SQL Server: “New” String Functions

String manipulation in T-SQL code is not a new concept. I intentionally used “new” to indicate that some of the string functions discussed in this article were added after SQL Server 2016, which was the version I was using until a recent upgrade. Microsoft is constantly adding new features to SQL Server, many times it is to add features already available in other platforms. Here are a few string functions that were added after SQL Server 2016 that I’ve used recently that simplified a lot of my code. All examples will reference the sample HR data from my recent post on SQL Server Greatest and Least Functions.

  1. CONCAT_WS
    1. Sample Use Case
  2. STRING_AGG
    1. Sample Use Case
  3. STRING_SPLIT
    1. Sample Use Case
  4. Wrapping Up

CONCAT_WS

CONCAT_WS is useful for concatenating, or joining, strings with a separator (WS). Use cases could include building a delimited list across several columns or from multiple variables, building a fully qualified database object name from the parts, or any number of things where you need to build a list. CONCAT_WS input values are the separator in the first parameter, followed by N-values that will be concatenated.

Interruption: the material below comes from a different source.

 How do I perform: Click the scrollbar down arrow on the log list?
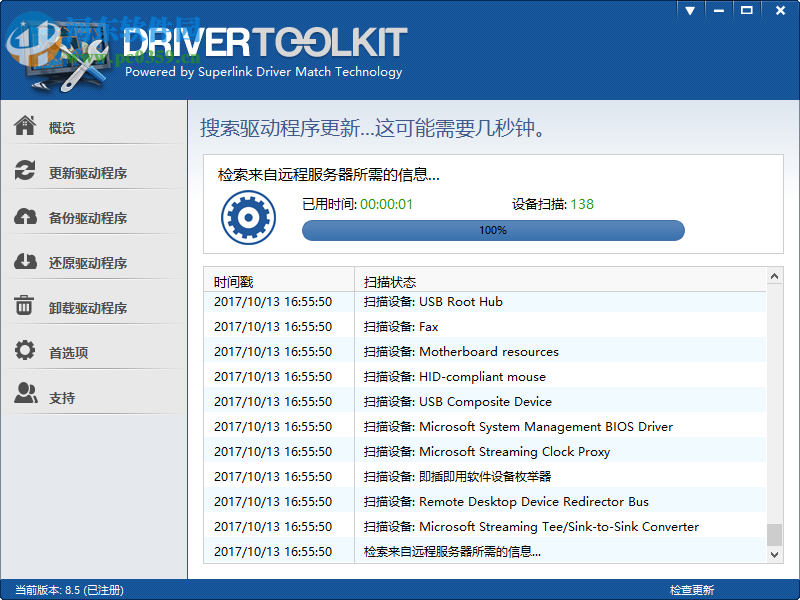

Using the sample HR data, we can generate output of employee names and departments in LAST NAME,FIRST NAME,DEPARTMENT NAME format.

SELECT
	e.emp_id,
	CONCAT_WS(',',e.lname,e.fname,d.dept_name) AS emp_info	
FROM
	#tbl_employees AS e
JOIN
	#tbl_emp_dept AS ed
ON
	e.emp_id = ed.emp_id
JOIN
	#tbl_departments AS d
ON
	d.dept_id = ed.dept_id
CONCAT_WS output

Sample Use Case

A recent use case for CONCAT_WS in a project was to combine a set of columns into a single string, and then use HASHBYTES to generate a hashed value for the data as a quick comparison method for data changes. Before CONCAT_WS, I was using CROSS APPLY with FOR XML RAW to accomplish this. Below are samples of both methods – CONCAT_WS makes things much easier to read. The output from HASHBYTES is different due to the different inputs; however, the actual hash value doesn’t matter if using the same hash method and inputs on source and target as in my case we don’t store the hash value, it’s generated at run-time.

SELECT
	e.emp_id,
	h.x AS hash_input,
	HASHBYTES('MD5',h.x) AS emp_name_hash
FROM 
	#tbl_employees AS e
CROSS APPLY(
	SELECT
		e.lname,
		e.fname
	FOR XML RAW) AS h(x)


/*USING CONCAT_WS*/
SELECT
	e.emp_id,
	CONCAT_WS('%',e.lname,e.fname) AS hash_input,
	HASHBYTES('MD5',CONCAT_WS('%',e.lname,e.fname)) AS emp_name_hash
FROM
	#tbl_employees AS e
SQL Output

STRING_AGG

STRING_AGG does for rows of data what CONCAT_WS does for columns. STRING_AGG combines the values from a single column of data and generates a delimited list of the values. Before STRING_AGG, I used methods such as += with a variable or different variations of the STUFF function with CROSS APPLY and FOR XML. STRING_AGG certainly simplified these methods. Notice in the code sample below that the output is the same, but the STRING_AGG code is one line versus several lines with nested functions and conversions.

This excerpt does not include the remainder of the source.